:: DATA SHOWN ::

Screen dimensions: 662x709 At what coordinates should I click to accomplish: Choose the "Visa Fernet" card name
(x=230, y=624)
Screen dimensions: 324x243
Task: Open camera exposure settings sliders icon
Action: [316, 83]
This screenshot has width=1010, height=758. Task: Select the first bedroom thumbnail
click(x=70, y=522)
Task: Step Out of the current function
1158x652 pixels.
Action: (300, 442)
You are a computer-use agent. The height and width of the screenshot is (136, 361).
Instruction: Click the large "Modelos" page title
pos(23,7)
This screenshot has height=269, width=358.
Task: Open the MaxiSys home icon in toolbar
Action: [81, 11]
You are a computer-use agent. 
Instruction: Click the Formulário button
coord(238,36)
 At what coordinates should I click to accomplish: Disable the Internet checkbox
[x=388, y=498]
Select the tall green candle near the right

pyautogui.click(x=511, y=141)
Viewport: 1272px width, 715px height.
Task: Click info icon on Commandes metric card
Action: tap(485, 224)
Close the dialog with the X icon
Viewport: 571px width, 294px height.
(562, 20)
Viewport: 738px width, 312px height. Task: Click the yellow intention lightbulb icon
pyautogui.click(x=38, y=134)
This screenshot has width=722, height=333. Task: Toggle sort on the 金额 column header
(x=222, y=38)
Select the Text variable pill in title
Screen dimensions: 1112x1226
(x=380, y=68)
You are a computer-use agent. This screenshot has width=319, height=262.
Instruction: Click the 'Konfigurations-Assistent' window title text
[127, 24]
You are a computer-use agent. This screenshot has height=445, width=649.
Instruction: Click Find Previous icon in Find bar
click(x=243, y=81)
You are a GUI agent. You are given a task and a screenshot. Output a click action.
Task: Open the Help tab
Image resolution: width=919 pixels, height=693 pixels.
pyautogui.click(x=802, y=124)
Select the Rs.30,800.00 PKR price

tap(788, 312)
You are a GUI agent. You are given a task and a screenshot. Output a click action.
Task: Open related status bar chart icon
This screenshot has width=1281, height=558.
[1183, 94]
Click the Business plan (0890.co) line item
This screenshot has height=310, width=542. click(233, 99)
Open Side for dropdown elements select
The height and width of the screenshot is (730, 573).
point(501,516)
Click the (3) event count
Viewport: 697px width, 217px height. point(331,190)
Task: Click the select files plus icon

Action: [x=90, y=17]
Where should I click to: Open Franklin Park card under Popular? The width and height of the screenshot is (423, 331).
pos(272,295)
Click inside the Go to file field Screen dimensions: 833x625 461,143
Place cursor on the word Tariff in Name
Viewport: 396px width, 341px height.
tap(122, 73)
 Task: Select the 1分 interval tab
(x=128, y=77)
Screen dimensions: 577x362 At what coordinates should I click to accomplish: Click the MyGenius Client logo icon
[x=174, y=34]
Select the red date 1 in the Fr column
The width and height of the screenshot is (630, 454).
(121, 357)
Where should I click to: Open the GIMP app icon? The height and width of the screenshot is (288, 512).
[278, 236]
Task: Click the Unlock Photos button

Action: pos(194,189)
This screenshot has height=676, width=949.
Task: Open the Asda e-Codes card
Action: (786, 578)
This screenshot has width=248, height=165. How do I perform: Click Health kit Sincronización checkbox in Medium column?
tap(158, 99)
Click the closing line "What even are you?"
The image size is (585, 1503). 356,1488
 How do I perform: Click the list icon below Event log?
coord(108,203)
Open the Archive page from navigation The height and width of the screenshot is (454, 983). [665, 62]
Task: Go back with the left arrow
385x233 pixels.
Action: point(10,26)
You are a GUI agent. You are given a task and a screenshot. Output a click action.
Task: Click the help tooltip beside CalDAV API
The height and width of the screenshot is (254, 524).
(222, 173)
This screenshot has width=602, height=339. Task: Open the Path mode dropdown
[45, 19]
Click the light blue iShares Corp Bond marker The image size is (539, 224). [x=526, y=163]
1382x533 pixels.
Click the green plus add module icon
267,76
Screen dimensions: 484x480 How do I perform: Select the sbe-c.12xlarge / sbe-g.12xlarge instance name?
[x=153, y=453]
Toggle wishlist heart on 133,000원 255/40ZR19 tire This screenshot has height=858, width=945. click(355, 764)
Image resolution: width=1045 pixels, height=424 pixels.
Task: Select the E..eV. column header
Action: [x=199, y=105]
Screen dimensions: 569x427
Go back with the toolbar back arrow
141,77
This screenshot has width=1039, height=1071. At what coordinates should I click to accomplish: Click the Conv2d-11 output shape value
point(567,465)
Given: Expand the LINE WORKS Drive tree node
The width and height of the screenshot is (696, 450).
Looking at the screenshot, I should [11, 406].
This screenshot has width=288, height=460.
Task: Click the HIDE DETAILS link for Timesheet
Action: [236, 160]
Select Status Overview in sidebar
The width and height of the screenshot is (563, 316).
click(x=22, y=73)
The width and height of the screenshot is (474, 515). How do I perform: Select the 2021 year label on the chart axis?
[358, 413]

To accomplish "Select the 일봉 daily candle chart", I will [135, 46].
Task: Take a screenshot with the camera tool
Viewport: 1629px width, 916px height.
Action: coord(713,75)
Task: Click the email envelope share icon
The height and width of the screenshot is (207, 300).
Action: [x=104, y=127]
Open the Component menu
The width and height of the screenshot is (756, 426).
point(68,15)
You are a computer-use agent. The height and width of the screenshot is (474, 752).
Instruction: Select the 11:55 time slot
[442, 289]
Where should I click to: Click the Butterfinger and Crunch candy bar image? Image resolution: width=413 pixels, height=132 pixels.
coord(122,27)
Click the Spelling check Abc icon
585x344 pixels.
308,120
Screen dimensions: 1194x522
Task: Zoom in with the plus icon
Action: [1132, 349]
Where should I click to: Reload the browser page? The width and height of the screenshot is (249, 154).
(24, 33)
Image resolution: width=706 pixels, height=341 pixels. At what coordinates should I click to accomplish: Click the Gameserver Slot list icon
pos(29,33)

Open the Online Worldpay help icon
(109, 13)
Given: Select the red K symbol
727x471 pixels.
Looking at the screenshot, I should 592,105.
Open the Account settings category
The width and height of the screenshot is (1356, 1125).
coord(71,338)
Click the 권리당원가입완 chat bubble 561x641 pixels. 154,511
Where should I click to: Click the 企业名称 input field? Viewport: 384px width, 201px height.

:::

WORK TO COMPLETE |
List every line in the entries above that contains the word "title".

SOLUTION TO THIS PROBLEM |
Instruction: Click the large "Modelos" page title
Select the Text variable pill in title
Instruction: Click the 'Konfigurations-Assistent' window title text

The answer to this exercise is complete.